Le texte de loi prévoit par ailleurs que des organismes de conservation seront désignés pour recevoir les « archives du TDM », c’est-à-dire les fichiers produits par reproduction d’oeuvres ou de bases, qui auront servi à effectuer les opérations de fouille. Il a été dit lors du colloque qu’une institution comme la BnF s’est déjà positionnée pour jouer ce rôle de « tiers de confiance », mais d’autres établissements pourraient aussi intervenir (l’INIST par exemple ? Ou le CINES ?). 

Or là aussi, il faudra rester très vigilant, car ce dispositif ressemble beaucoup à celui qui a été mis en place pour la consultation des archives du web à la BnF. On sait que pendant longtemps, ces archives,  pourtant très précieuses pour la recherche,  sont restées accessibles uniquement sur place dans les emprises de la BnF. Ce n’est que récemment que plusieurs bibliothèques supplémentaires en région ont été désignées pour servir également de points de consultation. Si la communication des archives des projets de TDM devait aussi uniquement se faire sur place dans un ou deux établissements en France, autant dire que le bénéfice de l’exception serait relativement limité. Il faut que le décret prévoit des marges de manœuvre pour que les tiers de confiance puissent recommuniquer ou offrir des accès à distance à ces fichiers, pour favoriser de nouvelles recherches. 

Même si l’exception a une portée limitée, elle peut quand même avoir une utilité non négligeable. Par exemple, elle va sécuriser la possibilité de faire du TDM à partir de contenus textuels librement accessibles en ligne, notamment des sites comme des archives ouvertes institutionnelles, HAL, Persée, Revues.org ou Hypothèses (ce qui était impossible avant, sauf pour les contenus places volontairement par les auteurs sous Creative Commons). Reste à favoriser au maximum le TDM à partir de ces sources, ce qui passe par la mise en place de moyens techniques (API, formats ouverts, etc) et devrait faire l’objet d’une politique concertée. 

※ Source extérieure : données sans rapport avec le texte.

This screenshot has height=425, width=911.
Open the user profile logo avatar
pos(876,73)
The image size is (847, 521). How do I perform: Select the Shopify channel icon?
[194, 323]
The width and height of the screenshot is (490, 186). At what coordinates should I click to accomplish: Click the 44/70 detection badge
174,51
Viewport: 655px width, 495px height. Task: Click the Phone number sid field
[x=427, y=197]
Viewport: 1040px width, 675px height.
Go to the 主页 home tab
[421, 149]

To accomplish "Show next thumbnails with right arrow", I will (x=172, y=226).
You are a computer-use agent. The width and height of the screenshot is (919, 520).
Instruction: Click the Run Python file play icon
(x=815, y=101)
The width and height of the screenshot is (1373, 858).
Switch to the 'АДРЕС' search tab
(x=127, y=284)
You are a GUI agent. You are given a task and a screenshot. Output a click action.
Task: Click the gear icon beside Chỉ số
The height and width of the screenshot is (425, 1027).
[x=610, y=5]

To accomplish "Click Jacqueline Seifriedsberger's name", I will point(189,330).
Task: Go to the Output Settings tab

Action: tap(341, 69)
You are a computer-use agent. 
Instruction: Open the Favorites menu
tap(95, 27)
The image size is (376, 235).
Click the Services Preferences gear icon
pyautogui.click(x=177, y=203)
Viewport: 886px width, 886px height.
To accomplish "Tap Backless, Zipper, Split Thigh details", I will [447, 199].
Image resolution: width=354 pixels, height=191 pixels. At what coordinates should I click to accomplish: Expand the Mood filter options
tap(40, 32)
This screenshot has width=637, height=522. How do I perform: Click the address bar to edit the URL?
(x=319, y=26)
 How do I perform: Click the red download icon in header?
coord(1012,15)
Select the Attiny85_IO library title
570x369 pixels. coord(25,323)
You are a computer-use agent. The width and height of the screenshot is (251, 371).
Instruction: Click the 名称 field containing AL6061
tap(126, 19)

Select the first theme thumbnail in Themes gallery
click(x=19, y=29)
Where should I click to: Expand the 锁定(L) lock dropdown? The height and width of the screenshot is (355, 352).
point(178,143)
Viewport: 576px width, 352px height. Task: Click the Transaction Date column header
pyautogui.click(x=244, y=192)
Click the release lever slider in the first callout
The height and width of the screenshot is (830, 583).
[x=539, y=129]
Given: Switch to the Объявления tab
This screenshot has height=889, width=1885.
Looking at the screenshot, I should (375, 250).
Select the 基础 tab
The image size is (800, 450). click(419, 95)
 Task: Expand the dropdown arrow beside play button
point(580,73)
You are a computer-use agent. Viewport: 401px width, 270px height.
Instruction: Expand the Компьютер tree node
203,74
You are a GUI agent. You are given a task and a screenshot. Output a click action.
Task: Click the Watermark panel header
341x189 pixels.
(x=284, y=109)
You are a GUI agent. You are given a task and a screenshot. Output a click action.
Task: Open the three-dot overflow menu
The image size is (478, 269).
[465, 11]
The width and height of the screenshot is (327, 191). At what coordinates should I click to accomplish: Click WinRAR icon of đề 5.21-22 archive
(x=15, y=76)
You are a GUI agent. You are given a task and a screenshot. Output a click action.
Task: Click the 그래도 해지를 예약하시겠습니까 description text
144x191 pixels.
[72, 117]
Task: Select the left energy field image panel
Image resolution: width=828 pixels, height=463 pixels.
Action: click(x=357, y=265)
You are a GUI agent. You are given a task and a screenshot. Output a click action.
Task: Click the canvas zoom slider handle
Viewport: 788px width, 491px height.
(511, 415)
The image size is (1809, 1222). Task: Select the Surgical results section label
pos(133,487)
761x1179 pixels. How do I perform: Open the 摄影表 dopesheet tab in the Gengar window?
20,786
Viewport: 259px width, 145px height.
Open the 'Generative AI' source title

Je précise pour terminer qu’un autre enjeu important se profile pour l’exception TDM à moyen terme : celui de l’adoption de la prochaine directive sur le droit d’auteur. Dans la proposition dévoilée par la Commission européenne en septembre dernier figure bien une exception en faveur du TDM, dont la transposition serait obligatoire pour tous les Etats-Membres. La formulation retenue présente le mérite par rapport à l’exception française de s’appliquer à tous les types d’oeuvres et de données. Elle couvre les activités de recherche scientifique, mais reste valable dans le cadre de partenariats impliquant des acteurs commerciaux. Par ailleurs, elle prévoit explicitement que les clauses contractuelles contraires seront inopérantes. En revanche, il persiste une marge de manoeuvre laissée aux titulaires de droits pour fixer des restrictions techniques aux opérations d’extraction, avec un appel aux Etats pour déterminer à leur niveau les bonnes pratiques en la matière.

Au final, il faut bien sûr se réjouir de l’adoption de cette exception dans la loi numérique, qui a été arrachée de haute lutte grâce à la mobilisation de la communauté des chercheurs et des professionnels de la documentation. Mais il serait naïf de croire que la partie est définitivement gagnée. Beaucoup de ce qui a été obtenu par la loi pourrait hélas être repris dans les décrets et cela reste au niveau européen que persiste l’enjeu décisif, car c’est la directive (dont l’adoption peut encore prendre deux ans) qui déterminera au final le cadre applicable.